Happily, your confusion and your concerns are mostly unnecessary. When insulations are compared, cellulose fiber insulation, a gray-white powder made from shredded recycled newspaper, emerges as the overall best choice. And where cellulose won’t work, there are other good, safe, products that can fill the gaps (literally).
To understand why cellulose is the best insulation, compare it to its principal competitor, fiberglass. Cellulose and fiberglass together account for over 90 percent of insulation sales.
Both insulations cost about the same, and both cost less than all their competitors. Both are readily available and easily applied in new construction and retrofits.
Cellulose powder is normally blown into attics or sealed wall cavities (through small holes made in the wall) using special equipment. It also can be moisturized so that it sticks when sprayed onto new, open walls.
Fiberglass can be blown in, but is most commonly available in rolls or “batts” — strips of fiberglass strands, usually backed with paper — that are applied by hand (rolled out in the attic or stapled between studs). One advantage of fiberglass is that you can save a little money by installing it yourself — if you’re willing to do some relatively easy but unpleasant and, arguably, unhealthy work — whereas cellulose is normally installed by professionals.
Although the availability, cost and utility of the two types of insulation are comparable, the similarities end there. Cellulose is superior in every other way.
For example, while the average R-value (resistance to heat transfer per inch of thickness) is roughly comparable for both insulations, cellulose, because of its powdery consistency, does a much better job of filling the voids in walls — working its way around pipes and wires and into cracks and crevices. A great deal of heat escapes through voids left by fiberglass.
Cellulose is 80 percent recycled newspaper by weight, with 20 percent non-toxic borates added to resist mold, insects and fire. Fiberglass contains 20 to 25 percent recycled glass — the rest is new glass.
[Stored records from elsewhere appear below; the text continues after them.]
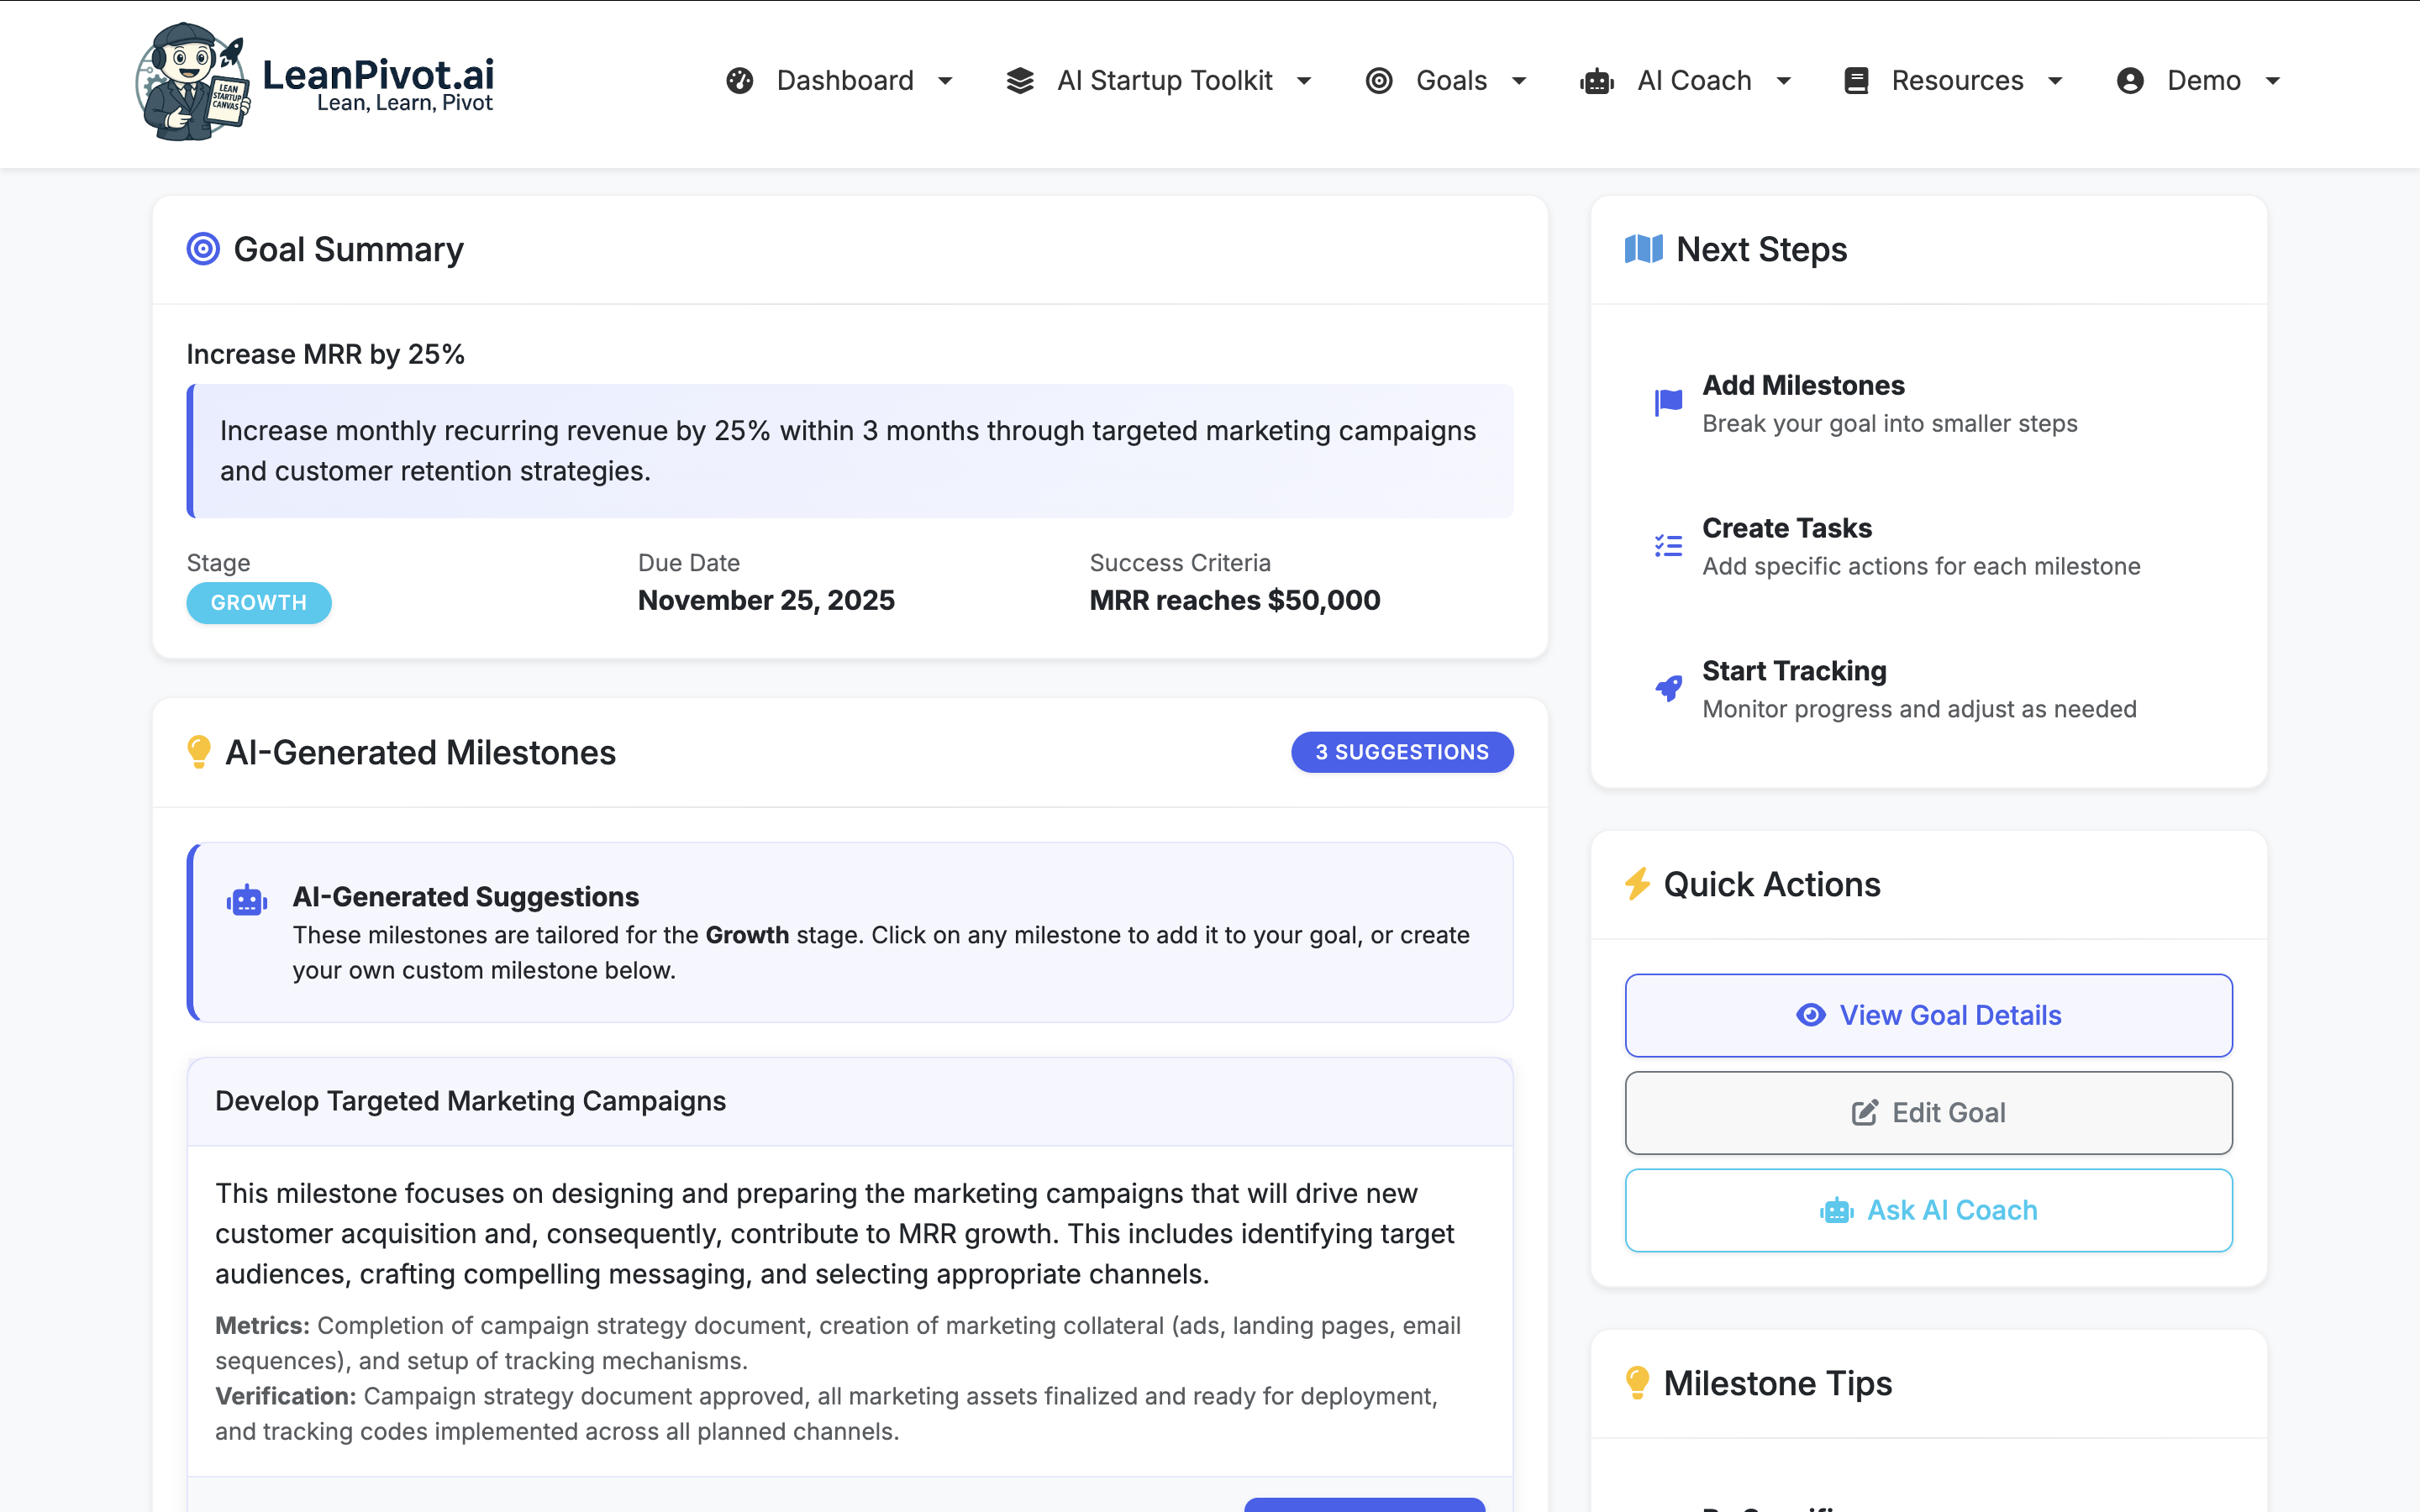Click the Edit Goal button
This screenshot has height=1512, width=2420.
click(1928, 1113)
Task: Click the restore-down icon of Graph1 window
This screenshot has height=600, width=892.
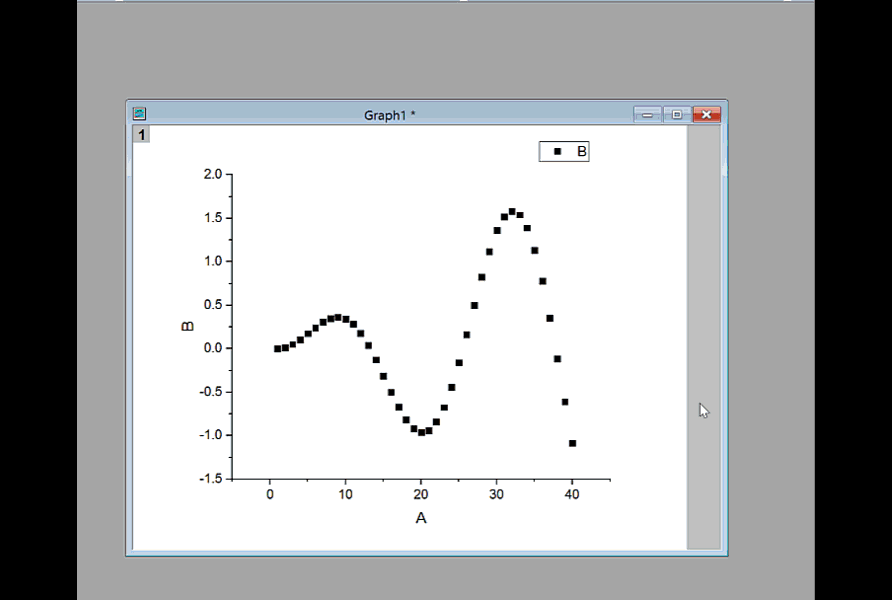Action: coord(676,114)
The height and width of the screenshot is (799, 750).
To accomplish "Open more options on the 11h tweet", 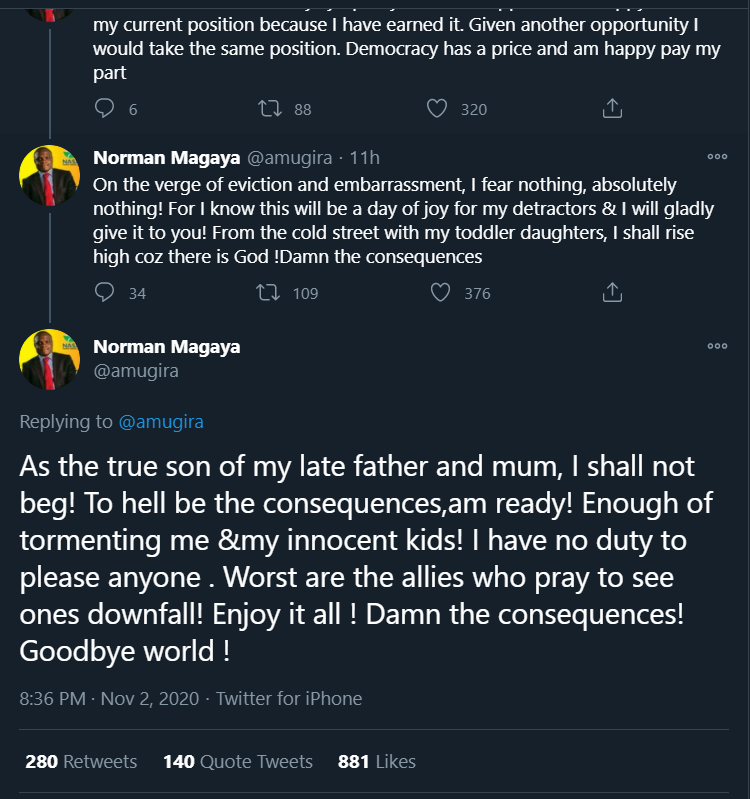I will point(717,157).
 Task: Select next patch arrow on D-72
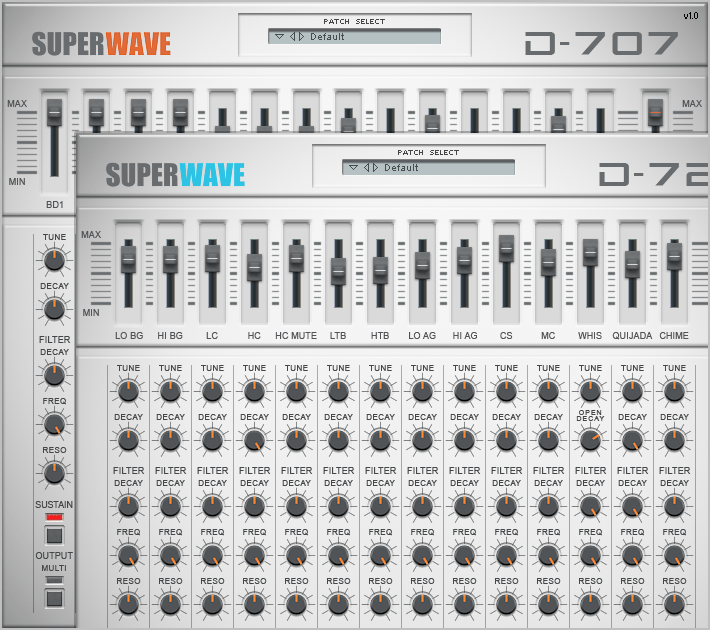375,168
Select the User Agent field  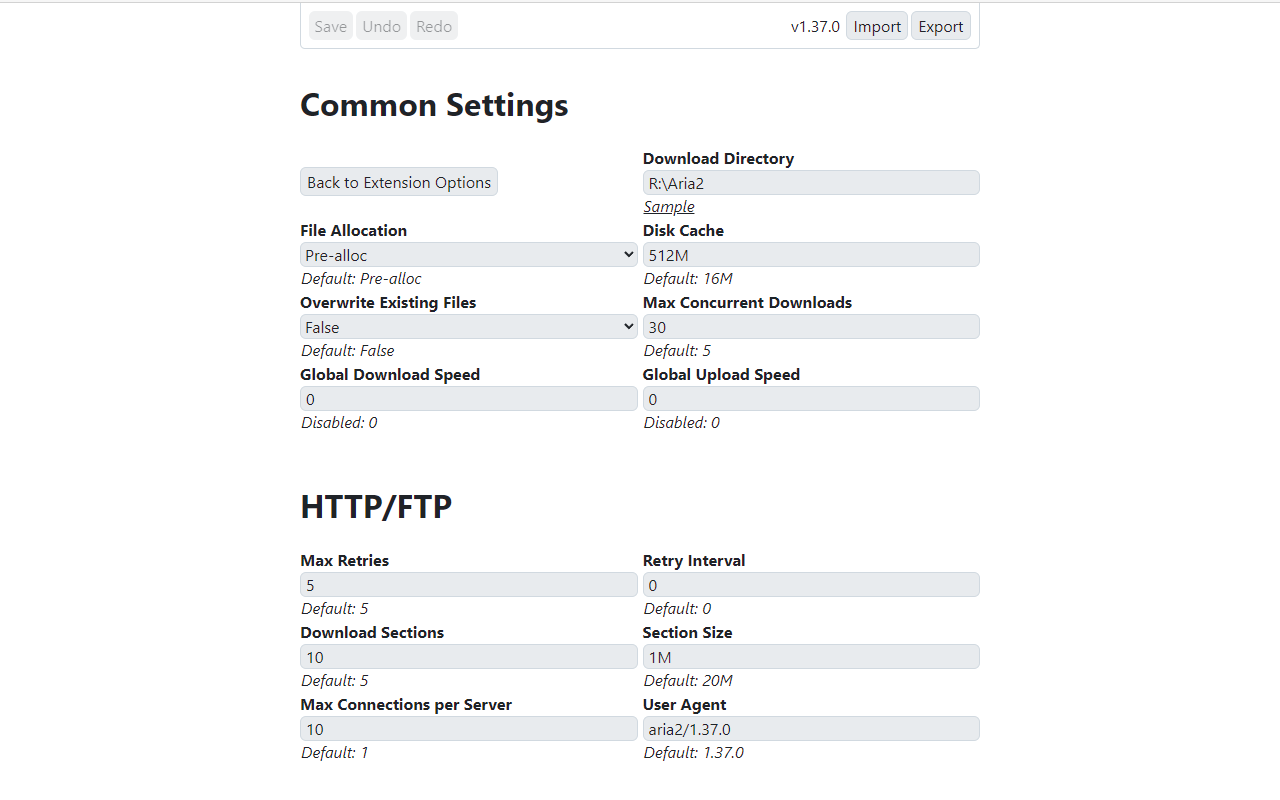811,729
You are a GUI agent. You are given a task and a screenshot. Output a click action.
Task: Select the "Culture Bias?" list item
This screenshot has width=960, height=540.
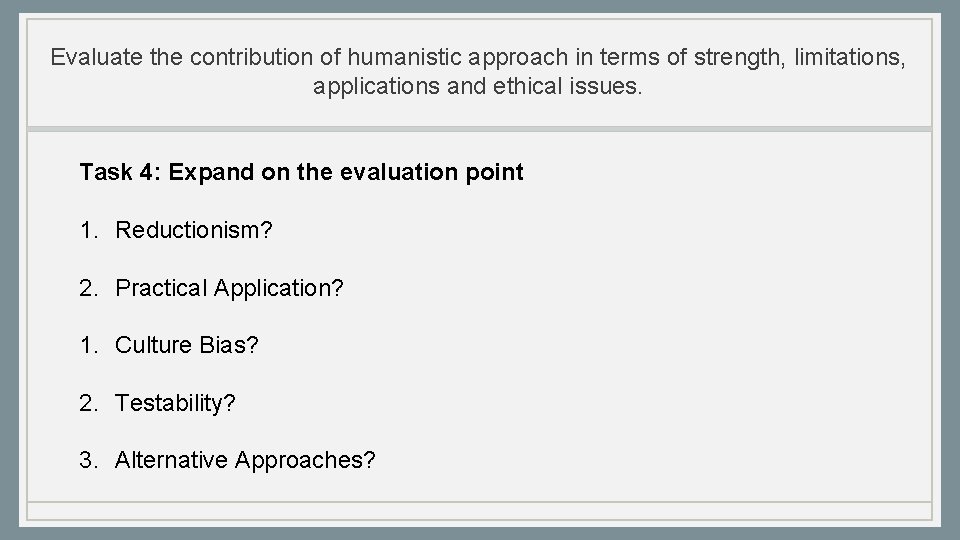(x=187, y=345)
The estimated embodied energy of fiberglass is far higher than that of cellulose. The number of British thermal units needed to produce an “insulating unit” (square foot at equal R-value) is 600 for cellulose and a whopping 4,550 for fiberglass. This is largely because making glass is much more energy-intensive than shredding newspapers, but the relatively low recycled content of fiberglass is also an important factor.
In two critical areas of safety, fire resistance and toxicity, cellulose beats fiberglass hands down. Cellulose is dense; it packs wall cavities and attics and suffocates fire. Fluffy fiberglass offers little fire resistance.
While it’s never good to breathe a lot of dust, and both materials should be isolated from your living space, the physiochemical makeup of cellulose is far more benign than that of fiberglass, a suspected carcinogen. (Most fiberglass insulation packages are required by law to carry a cancer warning label.) Although the specific health risks of fiberglass remain undetermined, it’s best to err on the side of caution in your home.
Finally, cellulose can be easily reused by vacuuming it up and blowing it into another location. Fiberglass can also be reused, but it’s often hard to refit batts, and special machinery is needed to reprocess fiberglass that can’t be refitted.
Cellulose has some drawbacks, of course. It is impractical for insulating floors, where roll or batt insulation is far easier to install. Fortunately, one can find non-toxic, low-embodied-energy rolls and batts made from materials such as scrap denim from blue-jean factories. Such “green” insulations are more expensive than mass-produced fiberglass, but they are a good investment from an environmental perspective.
Also, cellulose has only an average R-value, and the use of more energy-efficient insulations, though more expensive and derived from fossil fuels, can be justified where space is limited — in cathedral ceilings, for example.
However, when judged by all the criteria, cellulose is clearly the overall best insulation for your ecological house.